My second course with Dr. Lanier is Intro to Public History. The course has a similar structure to Material Culture from last semester with the some of the same content, but there is one major difference. Since there are so many of us in the Public History gradate program, the undergrads have been separated from the grad students. This is great because there are only nine students in the class and we are all grad students. And since we know each other, it makes the class much more fun!
There is a good amount of reading for the course, however. Each week, one of us has to present on a book we have read. I do not present my book until March, but it is a great exercise. This guarantees that we are exposed to more books than just those assigned for the class. Speaking of the assigned books, there is quite a list of them including:
On Doing Local History, New History in an Old Museum, The Unfinished Bombing: Oklahoma City in American Memory, Domesticating History: The Political Origins of America’s House Museums, Public History: Essays from the Field, and Mickey Mouse History and Other Essays on American Memory
There is a fair bit of writing involved as well. We have to write three short papers (5 pages each) throughout the semester. The first paper is related to the use of Sanborn Maps. Sanborn maps will be the subject of a separate blog post, but they are, in essence, fire insurance maps. These maps are extremely detailed and map ever structure in town and color code them based on their building material, roof type, etc. These maps are very important for a public historian. The second paper is an Oral History paper in which we have to interview someone and write about their experiences. I do have some experience with oral interviews, so this should not be too difficult. The third short paper is an Exhibit Review. I did this last semester for Material Culture, but it is essentially a review of a museum exhibit where I will explore the exhibit’s layout, content, and purpose.
Like Material Culture, we also have a final paper which must be approximately 15 pages and can be a in depth look at a particular subfield of Public History or one of many projects.

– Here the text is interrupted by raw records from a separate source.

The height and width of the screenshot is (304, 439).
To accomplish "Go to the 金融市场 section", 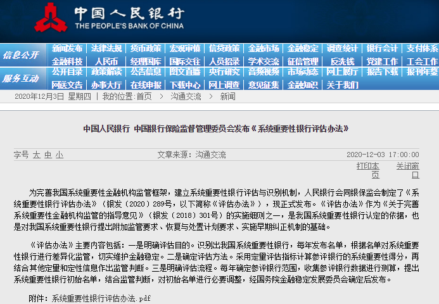I will pyautogui.click(x=264, y=49).
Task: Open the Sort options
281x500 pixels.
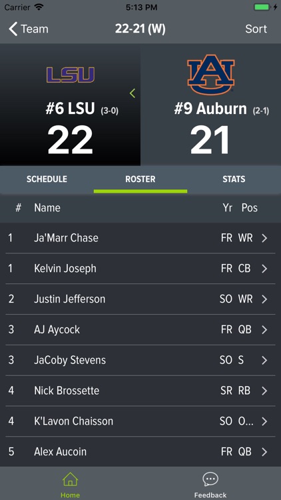Action: point(256,29)
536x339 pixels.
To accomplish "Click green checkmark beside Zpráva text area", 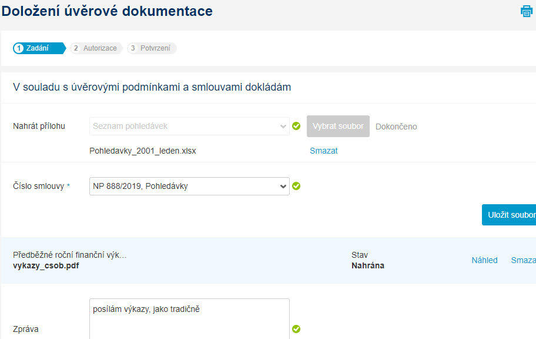I will pos(296,329).
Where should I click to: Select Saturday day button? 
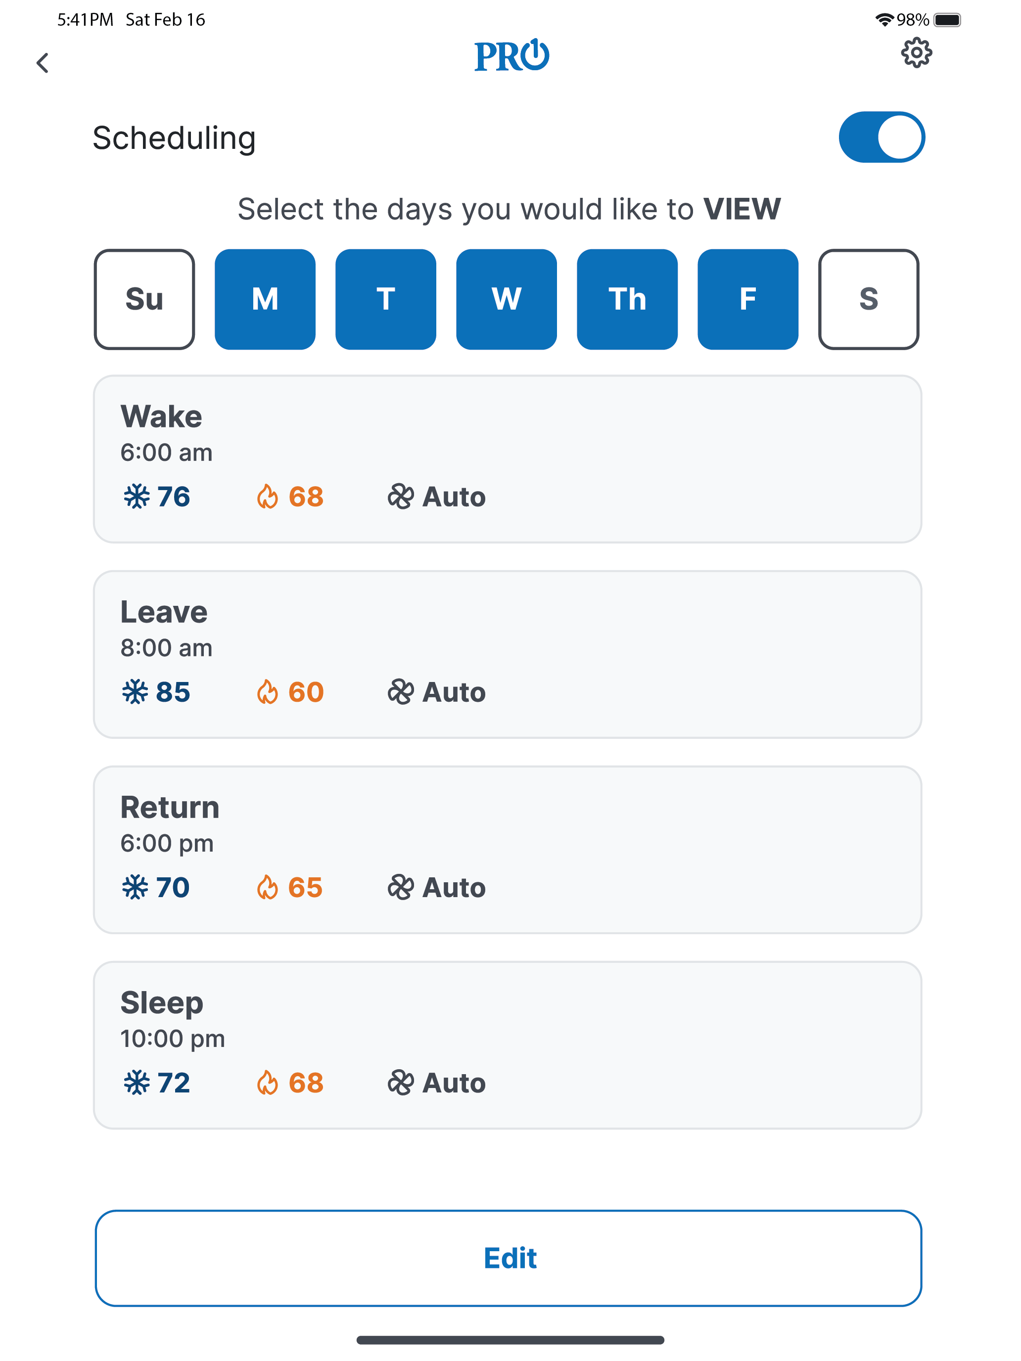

We meet twice a week and discuss various subfields of Public History including: local/regional history, oral history, historic preservation, documentary editing and publishing, living history museums, historical interpretation, museums, visual culture, archaeology, archives, and memory. In addition to discussing these subfields we will have various guest speakers ranging from publishers to archaeologists. Dr. Lanier has also given us a few possibilities for field trips once the weather is nicer.
As a Public History, this class is making me more excited about my subject. In fact, looking ahead for the next several weeks, this course could very well be my favorite of the semester, although, it will have a tough time beating Historic Preservation. Public History is a very diverse field and there are many opportunities for historians within it.